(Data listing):
....

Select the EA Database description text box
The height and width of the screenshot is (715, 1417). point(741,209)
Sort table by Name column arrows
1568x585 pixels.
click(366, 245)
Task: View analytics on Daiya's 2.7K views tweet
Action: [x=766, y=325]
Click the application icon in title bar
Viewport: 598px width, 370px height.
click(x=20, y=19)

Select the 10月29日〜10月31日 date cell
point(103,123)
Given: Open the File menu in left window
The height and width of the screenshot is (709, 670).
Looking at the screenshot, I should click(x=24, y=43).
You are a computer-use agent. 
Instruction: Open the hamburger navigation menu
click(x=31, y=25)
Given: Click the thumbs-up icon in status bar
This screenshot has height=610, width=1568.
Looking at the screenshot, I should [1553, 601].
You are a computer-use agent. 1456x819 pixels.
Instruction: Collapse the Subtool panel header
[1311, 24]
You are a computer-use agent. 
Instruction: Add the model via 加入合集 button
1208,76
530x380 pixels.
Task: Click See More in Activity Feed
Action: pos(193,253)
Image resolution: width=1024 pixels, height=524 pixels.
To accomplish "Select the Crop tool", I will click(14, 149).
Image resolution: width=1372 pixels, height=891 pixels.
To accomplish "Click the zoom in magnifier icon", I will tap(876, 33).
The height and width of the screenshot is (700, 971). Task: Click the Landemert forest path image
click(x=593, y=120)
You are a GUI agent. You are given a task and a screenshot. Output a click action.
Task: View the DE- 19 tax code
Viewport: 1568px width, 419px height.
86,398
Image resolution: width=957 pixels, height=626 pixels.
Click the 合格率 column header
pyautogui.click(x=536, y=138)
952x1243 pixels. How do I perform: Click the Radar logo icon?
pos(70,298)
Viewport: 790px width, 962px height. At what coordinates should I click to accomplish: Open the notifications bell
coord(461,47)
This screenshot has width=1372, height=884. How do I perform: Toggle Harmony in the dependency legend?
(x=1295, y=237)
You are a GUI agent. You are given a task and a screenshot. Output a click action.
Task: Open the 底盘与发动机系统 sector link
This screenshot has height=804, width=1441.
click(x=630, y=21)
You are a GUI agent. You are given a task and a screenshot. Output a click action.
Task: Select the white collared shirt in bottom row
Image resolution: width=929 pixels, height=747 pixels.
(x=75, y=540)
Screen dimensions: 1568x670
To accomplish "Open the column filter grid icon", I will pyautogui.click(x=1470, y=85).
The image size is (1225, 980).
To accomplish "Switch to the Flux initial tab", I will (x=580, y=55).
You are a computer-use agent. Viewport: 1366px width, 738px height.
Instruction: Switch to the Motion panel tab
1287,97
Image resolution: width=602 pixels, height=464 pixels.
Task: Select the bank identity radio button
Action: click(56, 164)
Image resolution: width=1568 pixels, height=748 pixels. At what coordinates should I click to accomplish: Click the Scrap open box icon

....

(Brief):
Output every line of the records above as a numbered list, leaving out any blank lines.

(Complete output):
1. Select the EA Database description text box
2. The height and width of the screenshot is (715, 1417). point(741,209)
3. Sort table by Name column arrows
4. 1568x585 pixels.
5. click(366, 245)
6. Task: View analytics on Daiya's 2.7K views tweet
7. Action: [x=766, y=325]
8. Click the application icon in title bar
9. Viewport: 598px width, 370px height.
10. click(x=20, y=19)
11. Select the 10月29日〜10月31日 date cell
12. point(103,123)
13. Given: Open the File menu in left window
14. The height and width of the screenshot is (709, 670).
15. Looking at the screenshot, I should click(x=24, y=43).
16. You are a computer-use agent. 
17. Instruction: Open the hamburger navigation menu
18. click(x=31, y=25)
19. Given: Click the thumbs-up icon in status bar
20. This screenshot has height=610, width=1568.
21. Looking at the screenshot, I should [1553, 601].
22. You are a computer-use agent. 1456x819 pixels.
23. Instruction: Collapse the Subtool panel header
24. [1311, 24]
25. You are a computer-use agent. 
26. Instruction: Add the model via 加入合集 button
27. 1208,76
28. 530x380 pixels.
29. Task: Click See More in Activity Feed
30. Action: pos(193,253)
31. Image resolution: width=1024 pixels, height=524 pixels.
32. To accomplish "Select the Crop tool", I will click(14, 149).
33. Image resolution: width=1372 pixels, height=891 pixels.
34. To accomplish "Click the zoom in magnifier icon", I will tap(876, 33).
35. The height and width of the screenshot is (700, 971). Task: Click the Landemert forest path image
36. click(x=593, y=120)
37. You are a GUI agent. You are given a task and a screenshot. Output a click action.
38. Task: View the DE- 19 tax code
39. Viewport: 1568px width, 419px height.
40. 86,398
41. Image resolution: width=957 pixels, height=626 pixels.
42. Click the 合格率 column header
43. pyautogui.click(x=536, y=138)
44. 952x1243 pixels. How do I perform: Click the Radar logo icon?
45. pos(70,298)
46. Viewport: 790px width, 962px height. At what coordinates should I click to accomplish: Open the notifications bell
47. coord(461,47)
48. This screenshot has width=1372, height=884. How do I perform: Toggle Harmony in the dependency legend?
49. (x=1295, y=237)
50. You are a GUI agent. You are given a task and a screenshot. Output a click action.
51. Task: Open the 底盘与发动机系统 sector link
52. This screenshot has height=804, width=1441.
53. click(x=630, y=21)
54. You are a GUI agent. You are given a task and a screenshot. Output a click action.
55. Task: Select the white collared shirt in bottom row
56. Image resolution: width=929 pixels, height=747 pixels.
57. (x=75, y=540)
58. Screen dimensions: 1568x670
59. To accomplish "Open the column filter grid icon", I will pyautogui.click(x=1470, y=85).
60. The image size is (1225, 980).
61. To accomplish "Switch to the Flux initial tab", I will (x=580, y=55).
62. You are a computer-use agent. Viewport: 1366px width, 738px height.
63. Instruction: Switch to the Motion panel tab
64. 1287,97
65. Image resolution: width=602 pixels, height=464 pixels.
66. Task: Select the bank identity radio button
67. Action: click(56, 164)
68. Image resolution: width=1568 pixels, height=748 pixels. At what coordinates should I click to accomplish: Click the Scrap open box icon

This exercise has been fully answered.